Most have memberships based in the regions. But this month has seen McKenna & Co follow its fellow London firm Norton Rose in joining a grouping, in this case linking with LawNet to form LawTeam, creating what it claims is the UK's largest combined legal resource. Its aim is to offer large companies and institutions an individually tailored and co-ordinated legal service, with one point of contact, a state-of-the-art communications system and clear costs and charging information.

LawNet has a membership of 78 medium-sized non-London firms, with an average partner size of 10, throughout the UK and Ireland. According to LawNet's Christopher Whitamore, it is a member-owned organisation with each member a shareholder in the central co-ordinating company. "It operates by enhancing the firm's ability and resources beyond the level which a firm of that scale can normally apply to its work in the client's interest," he says.

McKenna & Co offers manpower and specialist expertise, while the LawNet firms offer geographical convenience and local knowledge. "What McKenna's brings and what LawNet firms bring can meet all the legal requirements of a large organisation and do it through a single contact point. It's highly desirable for most major companies and institutions that have a lot of legal work to outsource."

The benefits of a system such as LawTeam for the smaller firms making up LawNet are reasonably clear, but it is not immediately obvious what's in it for McKenna & Co, rated number 13 in last year's Legal Business Top 100 firms. According to the McKenna partner Richard Price, the relationship between the firm and LawNet stems from "pressure building within the profession, where the large provincial firms have been seeking to expand at our expense and the smaller provincial firms have been banding together with the same purpose".

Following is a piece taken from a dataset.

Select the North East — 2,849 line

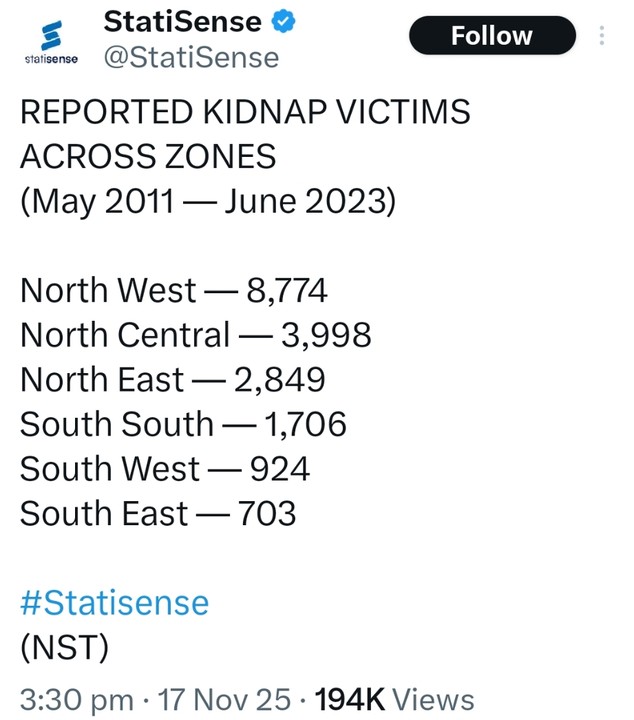[173, 380]
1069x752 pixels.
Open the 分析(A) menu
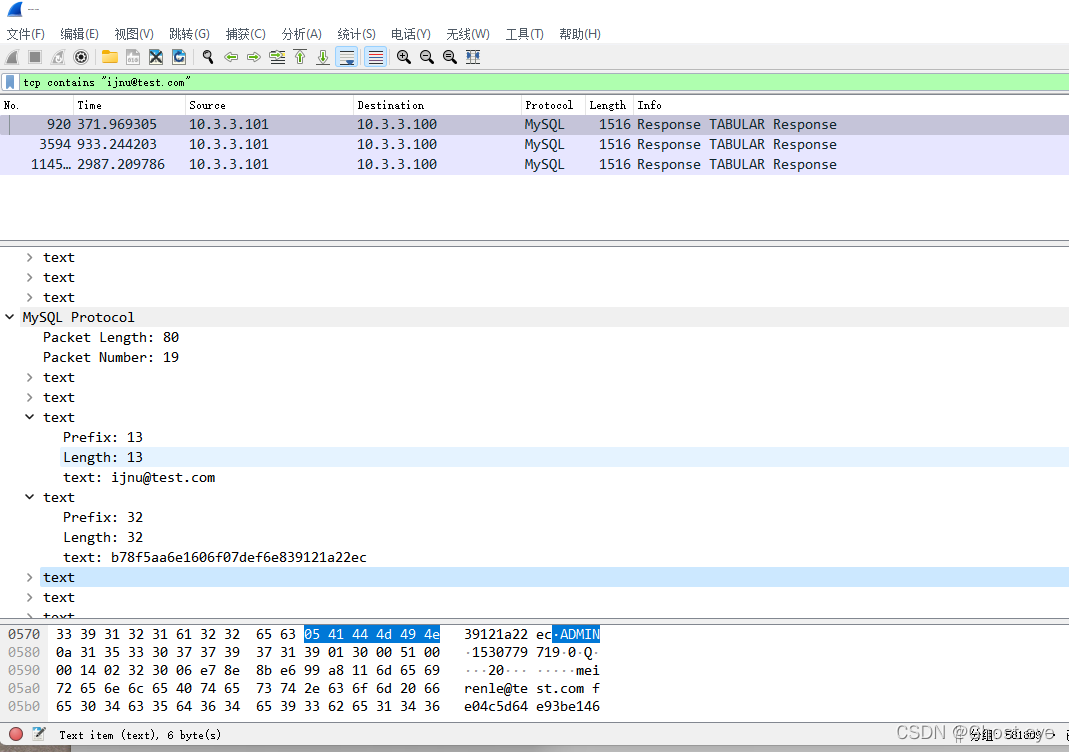(301, 34)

LawTeam is a "protective marketing tool", he says. McKenna's links with LawNet began defensively, initially to protect the firm's delivery of expertise and service to existing clients from encroachment by provincial firms. "It has developed into something more pro-active, allowing us to go out and target other clients."

He acknowledges that few City firms are following this path. But he says: "I believe this will be the major practice development initiative over the next 10 years. LawTeam is a pitch on which to expand McKenna's entire practice on a national basis."

He places great store by LawNet's emphasis on quality standards, which are rigorously applied and monitored. "Every client has equivalent standards and can't understand why lawyers don't," he says.

Some observers, however, believe the move has no real substance. According to one, McKenna & Co seems to have lost its way. He compares the crisis at the firm some 18 months ago with that at Denton Hall, "which went for over-expansion, flashy new premises and so on, and came unstuck". Whereas Denton Hall was ruthless in the way it changed its personnel and concentrated on core areas - "really going back to basics" - McKenna & Co, he suggests, is "just dabbling". "Whether LawTeam will lead to anything I don't know, but it may be a helpful exercise for McKenna's getting people refocused."

Another observer suggests that the firm's move to set up LawTeam is wishful thinking. While pointing out that there is no harm in establishing links with smaller firms, he says it is questionable whether this will feed serious work to McKenna's. "They would have been better going to the second-tier regional firms, whereas LawNet firms are third and fourth tiers."

John Pritchard, who edits the Legal 500, goes further and wonders whether law firm groupings, particularly those involving the large firms, have outlived their usefulness. "They were a great device in the Eighties," he says, "offering extensive cover without the hassle of merging." The need for them has disappeared as firms such as Eversheds and Dibb Lupton Broomhead have grown countrywide. "It's different for small firms," Mr Pritchard says. "Belonging to a grouping carries an important comfort factor, and there's no question that groups like LawNet and LawGroup UK do generally raise quality in firms."

Another observer sees McKenna & Co's move as "a bit of a waste of time". "There is no work McKenna's can realistically pass to the small firms or that the small firms can realistically pass to McKenna's. I don't see where the work's going to come from."